If you have been organizing under a political system that is flawed and imperfect, working to move the needle in some way, thank you. Up until last week, I was a slacktivist. I had been involved in local student politics at Haverford, but I had never stepped outside of the Haverbubble and done any work for federal or state politics. Those hours are long. Those conversations are hard. To anyone out there who is already volunteering their time, thank you. To the incredible folks I met working for the Nevada State Democrats last week, thank you.

However, on the flip side, if you choose not to involve yourself in politics and share edgy socialist memes about how Bernie could have crushed Trump with a callous disregard for the pragmatic political realities of the system that exists, I now question your judgment. If you possess the mental and physical ability to help out and get involved, as someone who has literally been forced to leave the country because of policies put in place by the current administration, I now question your decision whine about ideological purity while folks around you are suffering.

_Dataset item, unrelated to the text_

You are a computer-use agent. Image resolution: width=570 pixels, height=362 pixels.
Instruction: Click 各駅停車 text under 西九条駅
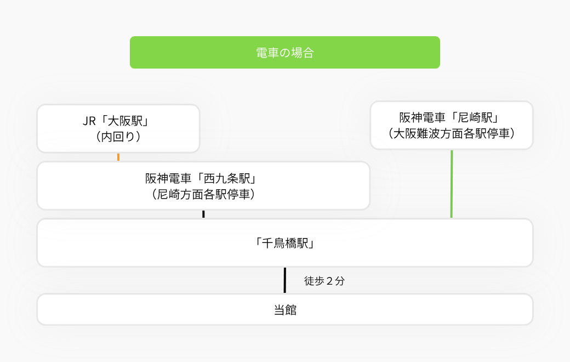pyautogui.click(x=226, y=194)
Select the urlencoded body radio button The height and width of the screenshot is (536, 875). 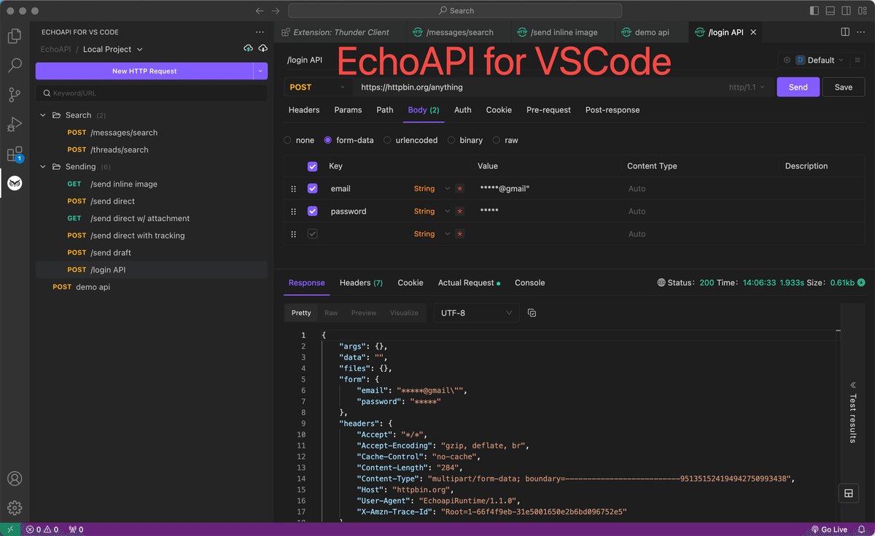(x=386, y=140)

If you don’t believe that volunteering, canvassing, door-knocking and registering voters makes a difference, I have some powerful statistics for you I can share another time. During my years at Haverford, I was a skeptic, but I’ve now been convinced. These midterm elections are literally the last stand. They are the last opportunity to build a defence around an administration that is tearing your country apart. I’m now a drop in an ocean of people whose lives have been ripped apart and uprooted by an increasingly scary President, Congress, and increasingly, the Supreme Court. If you possess the mental and physical ability to make a difference and you don’t get out there and do something about it, your politics are flimsy and cheap. I’m not talking about sharing on Facebook. As powerful of an organizing tool as it is, nothing is a substitute for knocking doors, building communities, convincing people, and all that real, tiring work that needs to be done in-person.

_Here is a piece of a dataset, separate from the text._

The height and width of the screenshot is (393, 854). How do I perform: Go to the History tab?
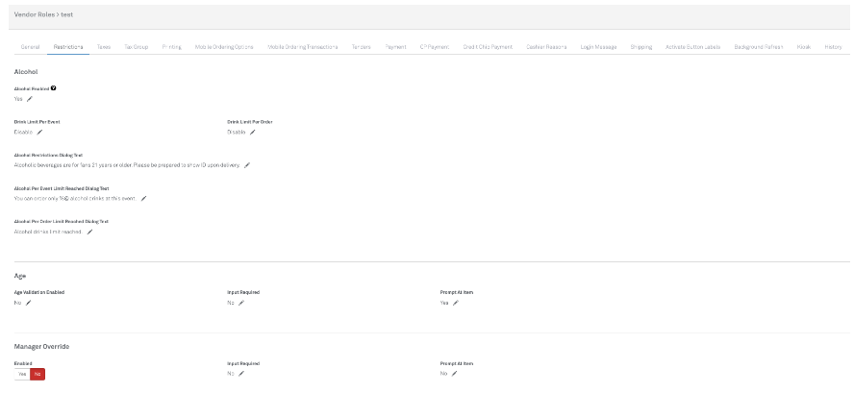coord(833,46)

If you’re looking for ways to get involved with the Nevada State Democrats (even remotely), contact me and I can introduce you to some incredible people.

I’ll be back in the United States soon. Get involved. Don’t let me down.


(1): This wasn’t the result of any direct policy directive, but it is well-documented in literature that the attitude of elected officials affects the action of employed bureaucrats. I can point you to literature if you’re interested.